**DOCUMENT**:
▼▼▼

Government Records Reappraisal Program

Background

  • Archives and libraries conduct due diligence from time to time by reappraising legacy documents or weeding legacy publications and maps.
  • The Government Records Initiatives Division (GRID) in Archives Branch is in the third year of the Renfrew Reappraisal Project. The project is on time and on budget. It was well received by the Library and Archives Canada (LAC) External Advisory Committees in May 2019.
  • The current driver is the new building (G2) which is to house documentation of enduring value only. LAC desires optimal use of the new space for those government holdings currently being stored in our Renfrew facility.
  • This in-depth multi-year project has produced enormous benefits for LAC. It is developing towards a reappraisal program with plans beyond the Renfrew project, although it is primarily funded with year-by-year O&M funding. Only six FTEs are permanent.
  • With the growing knowledge base and skills accrual, we are developing an ongoing systematic reappraisal program to examine our holdings. We apply existing disposition tools and document this process thoroughly.
  • The federal government records in Renfrew date primarily from the 1960s to the 1980s when LAC acquired many records on “selective retention”—or “pending final appraisal.” We are examining approximately 225,000 containers of textual records, including ledgers, and 1.5 million maps and plans and various other media, including photos.
  • The budget is approximately $525,000–590,000 (O&M temporary funds) annually and six FTEs (permanent funds).
  • Approximately 16% of the textual records reviewed so far have been found to have no archival value. Another 10% have been identified for future projects or selection. Of the maps and plans reviewed, 42% have been identified as having no archival value. For records that have no archival value, our procedures dictate that we offer them back to the Government department that created them (usually they are not interested).

▲▲▲

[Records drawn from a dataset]
▼▼▼

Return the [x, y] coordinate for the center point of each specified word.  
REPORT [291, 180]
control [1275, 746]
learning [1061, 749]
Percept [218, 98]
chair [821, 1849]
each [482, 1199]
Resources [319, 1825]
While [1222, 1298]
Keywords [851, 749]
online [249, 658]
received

▲▲▲

**INSTRUCTION**:
Proceed with the Government Records Reappraisal Program document, picking up right after its last sentence. This data has no connection to the Government Records Reappraisal Program document.

**REPLY**:
  • The Project also creates better finding aids for records found to have archival value.
  • For legacy published maps found in Government holdings, we work with Published Heritage Branch (PH) to weed out maps according to established criteria, and transfer the remaining maps to PH. Unwanted maps are sometimes offered to other libraries (PH procedure).
  • The process involves confirming decisions with portfolio archivists in GAD and with creating departments, as well as performing ATIP and Litigation Hold checks before removing any records.
  • A future reappraisal project will review holdings in GPC before the move to G2. A 27-month plan has been prepared. O&M funding will be required.
  • Another future reappraisal project (plan underway) will review our legacy digital holdings. O&M funding will be required.

Considerations

  • LAC will only retain/move records with archival value.
  • There has been no positive or negative media coverage so far. There is the potential for negative media coverage as reappraisal/removal of records is always seen as risky. Media lines have been prepared.
  • It is costly and poor stewardship to retain/move records that have no archival value.

Key public messages

  • It is important that LAC’s collection align with our mandate and that we maintain a succinct collection.
  • It is important that reappraisal be objective, consistent and systematic, and that we document thoroughly. We work with proven disposition tools and with portfolio experts.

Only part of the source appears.